Tonight, Joe Biden and Donald Trump will meet at Case Western Reserve University in Cleveland, Ohio, for the first of three presidential debates, like an episode of Gunsmoke staged entirely in a nursing home. It’s their first head-to-head matchup and hence carries outsized expectations for its importance. But then, presidential debates always do, as one of the marquee moments in the spectacle of the presidential election. These contests don’t sway great blocks of voters—rather, they provide something to which Americans and the media specifically can point, in order to summarize months of complicated events.
Both campaigns are treating tonight’s debate as important; when the next debate rolls around, early voting will already be well underway in swing states. But it’s something of an open question how much debates actually influence elections: A recent Wall Street Journal/NBC News poll found that 70 percent of Americans say the debates won’t matter much to their decision, and it’s only a small slice of Americans who are undecided, at this point.
However, this has been a very weird year, the race is a tight one, and Trump has been relentless in his attacks on Biden’s mental competence. Everyone will be participating and watching with a keen sense of the possibility for a moment that goes into the history books—because that’s how the story of presidential elections so often gets told.
The most famous presidential debate, to the point of cliche, is the first to be televised, the 1960 debate between Richard Nixon and John F. Kennedy. Nixon looked like death warmed over, a sweaty, sketchy mess, while Kennedy looked crisp and youthful but also prepared and poised, his performance helping make up for the fact that Nixon had more actual governing experience. This established a political legend, in which the mighty power of the small screen ensured Kennedy’s triumph. In fact, Kennedy was already polling ahead, the Financial Times pointed out. But the contest established a popular narrative about the importance of the debates, framing their reception in the decades that followed.

§ **RAW DATA**
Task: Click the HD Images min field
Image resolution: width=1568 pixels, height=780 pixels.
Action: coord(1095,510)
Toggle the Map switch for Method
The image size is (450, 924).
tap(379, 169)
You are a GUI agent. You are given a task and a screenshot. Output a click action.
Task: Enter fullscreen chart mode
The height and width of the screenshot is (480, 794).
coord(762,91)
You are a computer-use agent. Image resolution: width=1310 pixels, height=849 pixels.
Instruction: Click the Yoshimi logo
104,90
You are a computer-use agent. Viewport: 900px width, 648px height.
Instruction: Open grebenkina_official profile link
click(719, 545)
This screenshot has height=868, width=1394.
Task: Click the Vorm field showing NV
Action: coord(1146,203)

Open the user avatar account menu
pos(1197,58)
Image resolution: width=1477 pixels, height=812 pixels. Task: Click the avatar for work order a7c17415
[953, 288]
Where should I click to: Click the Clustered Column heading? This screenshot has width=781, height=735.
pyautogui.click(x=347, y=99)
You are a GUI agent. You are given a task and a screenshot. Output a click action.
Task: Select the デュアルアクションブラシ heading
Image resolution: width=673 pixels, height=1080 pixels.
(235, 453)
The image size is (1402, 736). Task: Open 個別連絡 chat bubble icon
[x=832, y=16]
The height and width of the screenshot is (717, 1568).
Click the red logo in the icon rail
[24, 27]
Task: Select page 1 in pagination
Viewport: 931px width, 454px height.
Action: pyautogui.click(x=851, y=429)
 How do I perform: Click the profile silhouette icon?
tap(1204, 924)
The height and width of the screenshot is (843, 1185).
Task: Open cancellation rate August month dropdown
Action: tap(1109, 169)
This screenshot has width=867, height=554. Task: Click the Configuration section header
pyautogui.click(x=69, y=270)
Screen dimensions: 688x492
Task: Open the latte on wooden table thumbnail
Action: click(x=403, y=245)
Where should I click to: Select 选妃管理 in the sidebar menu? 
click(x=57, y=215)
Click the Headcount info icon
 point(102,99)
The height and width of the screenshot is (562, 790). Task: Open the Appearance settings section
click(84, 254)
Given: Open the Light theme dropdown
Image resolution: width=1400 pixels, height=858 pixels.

§ **WORK REQUIRED**
In the passage on presidential debates, what share of Americans said in a recent Wall Street Journal/NBC News poll that the debates won't matter much to their decision?

§ **ANSWER SPACE**
70 percent